━━━ Given records

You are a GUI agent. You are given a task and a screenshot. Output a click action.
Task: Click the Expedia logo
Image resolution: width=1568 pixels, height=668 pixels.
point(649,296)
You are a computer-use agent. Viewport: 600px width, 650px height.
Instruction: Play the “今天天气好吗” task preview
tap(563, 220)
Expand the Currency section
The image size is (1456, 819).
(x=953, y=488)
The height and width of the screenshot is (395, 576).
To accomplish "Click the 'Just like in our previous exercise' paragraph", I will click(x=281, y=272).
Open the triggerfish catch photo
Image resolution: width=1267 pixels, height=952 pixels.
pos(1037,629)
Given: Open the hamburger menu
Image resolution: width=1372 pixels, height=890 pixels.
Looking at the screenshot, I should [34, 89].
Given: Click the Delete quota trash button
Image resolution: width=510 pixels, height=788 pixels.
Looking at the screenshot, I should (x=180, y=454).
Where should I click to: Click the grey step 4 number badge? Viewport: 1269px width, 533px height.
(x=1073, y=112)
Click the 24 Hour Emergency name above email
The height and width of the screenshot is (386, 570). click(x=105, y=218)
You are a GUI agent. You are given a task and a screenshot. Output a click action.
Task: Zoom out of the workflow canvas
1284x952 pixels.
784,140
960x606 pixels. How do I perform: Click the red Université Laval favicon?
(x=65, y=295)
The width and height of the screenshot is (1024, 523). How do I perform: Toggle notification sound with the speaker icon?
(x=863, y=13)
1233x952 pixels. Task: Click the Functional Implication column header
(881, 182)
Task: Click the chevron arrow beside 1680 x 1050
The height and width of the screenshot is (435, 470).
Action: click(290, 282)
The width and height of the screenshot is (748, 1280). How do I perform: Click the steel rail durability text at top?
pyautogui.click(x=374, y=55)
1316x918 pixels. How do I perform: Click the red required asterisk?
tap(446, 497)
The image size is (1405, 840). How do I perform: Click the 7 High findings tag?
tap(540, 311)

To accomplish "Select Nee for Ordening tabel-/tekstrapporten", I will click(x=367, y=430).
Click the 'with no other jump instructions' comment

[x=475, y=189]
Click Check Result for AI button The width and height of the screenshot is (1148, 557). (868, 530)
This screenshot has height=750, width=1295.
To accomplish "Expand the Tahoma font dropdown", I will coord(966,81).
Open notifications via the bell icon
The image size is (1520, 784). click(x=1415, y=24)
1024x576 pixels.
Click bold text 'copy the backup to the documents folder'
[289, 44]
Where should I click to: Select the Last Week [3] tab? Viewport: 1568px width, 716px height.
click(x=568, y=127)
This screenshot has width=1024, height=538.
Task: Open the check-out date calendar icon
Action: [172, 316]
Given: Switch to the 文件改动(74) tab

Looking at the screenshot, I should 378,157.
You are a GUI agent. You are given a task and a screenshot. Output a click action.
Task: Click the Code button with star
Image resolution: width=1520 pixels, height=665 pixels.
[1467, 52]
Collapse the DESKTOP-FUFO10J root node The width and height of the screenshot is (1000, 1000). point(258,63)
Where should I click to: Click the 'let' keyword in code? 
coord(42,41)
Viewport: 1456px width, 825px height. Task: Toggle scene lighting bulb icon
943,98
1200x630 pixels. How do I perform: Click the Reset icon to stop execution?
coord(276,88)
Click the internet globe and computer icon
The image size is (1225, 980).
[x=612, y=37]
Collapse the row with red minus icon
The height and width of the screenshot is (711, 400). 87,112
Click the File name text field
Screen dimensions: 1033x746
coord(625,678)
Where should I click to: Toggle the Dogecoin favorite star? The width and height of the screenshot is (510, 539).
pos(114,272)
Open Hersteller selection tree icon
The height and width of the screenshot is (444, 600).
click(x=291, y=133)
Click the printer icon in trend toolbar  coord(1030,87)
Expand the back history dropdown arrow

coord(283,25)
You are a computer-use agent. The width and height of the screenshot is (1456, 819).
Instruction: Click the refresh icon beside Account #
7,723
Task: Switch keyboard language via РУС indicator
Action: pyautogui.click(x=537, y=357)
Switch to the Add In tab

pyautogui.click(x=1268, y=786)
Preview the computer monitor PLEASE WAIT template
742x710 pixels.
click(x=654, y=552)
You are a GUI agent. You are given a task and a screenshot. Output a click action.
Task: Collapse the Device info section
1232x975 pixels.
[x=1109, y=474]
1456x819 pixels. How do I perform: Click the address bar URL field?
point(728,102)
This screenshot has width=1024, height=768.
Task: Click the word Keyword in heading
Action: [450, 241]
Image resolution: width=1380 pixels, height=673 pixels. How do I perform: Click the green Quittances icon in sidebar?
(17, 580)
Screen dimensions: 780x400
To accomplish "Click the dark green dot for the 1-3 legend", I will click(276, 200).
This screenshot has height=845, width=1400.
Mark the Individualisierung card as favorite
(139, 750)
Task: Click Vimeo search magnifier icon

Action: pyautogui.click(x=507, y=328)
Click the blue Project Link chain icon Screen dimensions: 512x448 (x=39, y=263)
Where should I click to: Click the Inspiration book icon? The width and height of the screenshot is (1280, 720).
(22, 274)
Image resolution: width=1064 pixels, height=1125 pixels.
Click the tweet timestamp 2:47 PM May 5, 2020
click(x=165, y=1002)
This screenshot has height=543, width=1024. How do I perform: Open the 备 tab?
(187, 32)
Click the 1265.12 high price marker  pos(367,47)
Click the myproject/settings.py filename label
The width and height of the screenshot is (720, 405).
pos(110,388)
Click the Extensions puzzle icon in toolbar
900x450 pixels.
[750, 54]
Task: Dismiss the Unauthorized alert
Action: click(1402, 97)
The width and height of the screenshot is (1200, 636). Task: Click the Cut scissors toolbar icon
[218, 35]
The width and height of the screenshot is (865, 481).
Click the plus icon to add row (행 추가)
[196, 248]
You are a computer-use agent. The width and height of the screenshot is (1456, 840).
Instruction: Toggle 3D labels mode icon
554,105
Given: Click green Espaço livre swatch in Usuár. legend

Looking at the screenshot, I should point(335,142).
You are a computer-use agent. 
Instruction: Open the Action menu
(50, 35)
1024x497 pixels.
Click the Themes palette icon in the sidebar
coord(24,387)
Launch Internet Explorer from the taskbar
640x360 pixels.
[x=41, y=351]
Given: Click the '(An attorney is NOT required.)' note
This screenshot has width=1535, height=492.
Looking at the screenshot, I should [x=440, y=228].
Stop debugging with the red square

━━━━━━

Objective: Reproduce all of the records above verbatim.

Correct response:
You are a GUI agent. You are given a task and a screenshot. Output a click action.
Task: Click the Expedia logo
Image resolution: width=1568 pixels, height=668 pixels.
point(649,296)
You are a computer-use agent. Viewport: 600px width, 650px height.
Instruction: Play the “今天天气好吗” task preview
tap(563, 220)
Expand the Currency section
The image size is (1456, 819).
(x=953, y=488)
The height and width of the screenshot is (395, 576).
To accomplish "Click the 'Just like in our previous exercise' paragraph", I will click(x=281, y=272).
Open the triggerfish catch photo
Image resolution: width=1267 pixels, height=952 pixels.
pos(1037,629)
Given: Open the hamburger menu
Image resolution: width=1372 pixels, height=890 pixels.
Looking at the screenshot, I should [34, 89].
Given: Click the Delete quota trash button
Image resolution: width=510 pixels, height=788 pixels.
Looking at the screenshot, I should (x=180, y=454).
Where should I click to: Click the grey step 4 number badge? Viewport: 1269px width, 533px height.
(x=1073, y=112)
Click the 24 Hour Emergency name above email
The height and width of the screenshot is (386, 570). click(x=105, y=218)
You are a GUI agent. You are given a task and a screenshot. Output a click action.
Task: Zoom out of the workflow canvas
1284x952 pixels.
784,140
960x606 pixels. How do I perform: Click the red Université Laval favicon?
(x=65, y=295)
The width and height of the screenshot is (1024, 523). How do I perform: Toggle notification sound with the speaker icon?
(x=863, y=13)
1233x952 pixels. Task: Click the Functional Implication column header
(881, 182)
Task: Click the chevron arrow beside 1680 x 1050
The height and width of the screenshot is (435, 470).
Action: click(290, 282)
The width and height of the screenshot is (748, 1280). How do I perform: Click the steel rail durability text at top?
pyautogui.click(x=374, y=55)
1316x918 pixels. How do I perform: Click the red required asterisk?
tap(446, 497)
The image size is (1405, 840). How do I perform: Click the 7 High findings tag?
tap(540, 311)

To accomplish "Select Nee for Ordening tabel-/tekstrapporten", I will click(x=367, y=430).
Click the 'with no other jump instructions' comment

[x=475, y=189]
Click Check Result for AI button The width and height of the screenshot is (1148, 557). (868, 530)
This screenshot has height=750, width=1295.
To accomplish "Expand the Tahoma font dropdown", I will coord(966,81).
Open notifications via the bell icon
The image size is (1520, 784). click(x=1415, y=24)
1024x576 pixels.
Click bold text 'copy the backup to the documents folder'
[289, 44]
Where should I click to: Select the Last Week [3] tab? Viewport: 1568px width, 716px height.
click(x=568, y=127)
This screenshot has width=1024, height=538.
Task: Open the check-out date calendar icon
Action: [172, 316]
Given: Switch to the 文件改动(74) tab

Looking at the screenshot, I should 378,157.
You are a GUI agent. You are given a task and a screenshot. Output a click action.
Task: Click the Code button with star
Image resolution: width=1520 pixels, height=665 pixels.
[1467, 52]
Collapse the DESKTOP-FUFO10J root node The width and height of the screenshot is (1000, 1000). point(258,63)
Where should I click to: Click the 'let' keyword in code? 
coord(42,41)
Viewport: 1456px width, 825px height. Task: Toggle scene lighting bulb icon
943,98
1200x630 pixels. How do I perform: Click the Reset icon to stop execution?
coord(276,88)
Click the internet globe and computer icon
The image size is (1225, 980).
[x=612, y=37]
Collapse the row with red minus icon
The height and width of the screenshot is (711, 400). 87,112
Click the File name text field
Screen dimensions: 1033x746
coord(625,678)
Where should I click to: Toggle the Dogecoin favorite star? The width and height of the screenshot is (510, 539).
pos(114,272)
Open Hersteller selection tree icon
The height and width of the screenshot is (444, 600).
click(x=291, y=133)
Click the printer icon in trend toolbar  coord(1030,87)
Expand the back history dropdown arrow

coord(283,25)
You are a computer-use agent. The width and height of the screenshot is (1456, 819).
Instruction: Click the refresh icon beside Account #
7,723
Task: Switch keyboard language via РУС indicator
Action: pyautogui.click(x=537, y=357)
Switch to the Add In tab

pyautogui.click(x=1268, y=786)
Preview the computer monitor PLEASE WAIT template
742x710 pixels.
click(x=654, y=552)
You are a GUI agent. You are given a task and a screenshot. Output a click action.
Task: Collapse the Device info section
1232x975 pixels.
[x=1109, y=474]
1456x819 pixels. How do I perform: Click the address bar URL field?
point(728,102)
This screenshot has width=1024, height=768.
Task: Click the word Keyword in heading
Action: [450, 241]
Image resolution: width=1380 pixels, height=673 pixels. How do I perform: Click the green Quittances icon in sidebar?
(17, 580)
Screen dimensions: 780x400
To accomplish "Click the dark green dot for the 1-3 legend", I will click(276, 200).
This screenshot has height=845, width=1400.
Mark the Individualisierung card as favorite
(139, 750)
Task: Click Vimeo search magnifier icon

Action: pyautogui.click(x=507, y=328)
Click the blue Project Link chain icon Screen dimensions: 512x448 (x=39, y=263)
Where should I click to: Click the Inspiration book icon? The width and height of the screenshot is (1280, 720).
(22, 274)
Image resolution: width=1064 pixels, height=1125 pixels.
Click the tweet timestamp 2:47 PM May 5, 2020
click(x=165, y=1002)
This screenshot has height=543, width=1024. How do I perform: Open the 备 tab?
(187, 32)
Click the 1265.12 high price marker  pos(367,47)
Click the myproject/settings.py filename label
The width and height of the screenshot is (720, 405).
pos(110,388)
Click the Extensions puzzle icon in toolbar
900x450 pixels.
[750, 54]
Task: Dismiss the Unauthorized alert
Action: click(1402, 97)
The width and height of the screenshot is (1200, 636). Task: Click the Cut scissors toolbar icon
[218, 35]
The width and height of the screenshot is (865, 481).
Click the plus icon to add row (행 추가)
[196, 248]
You are a computer-use agent. The width and height of the screenshot is (1456, 840).
Instruction: Toggle 3D labels mode icon
554,105
Given: Click green Espaço livre swatch in Usuár. legend

Looking at the screenshot, I should point(335,142).
You are a computer-use agent. 
Instruction: Open the Action menu
(50, 35)
1024x497 pixels.
Click the Themes palette icon in the sidebar
coord(24,387)
Launch Internet Explorer from the taskbar
640x360 pixels.
[x=41, y=351]
Given: Click the '(An attorney is NOT required.)' note
This screenshot has width=1535, height=492.
Looking at the screenshot, I should [x=440, y=228].
Stop debugging with the red square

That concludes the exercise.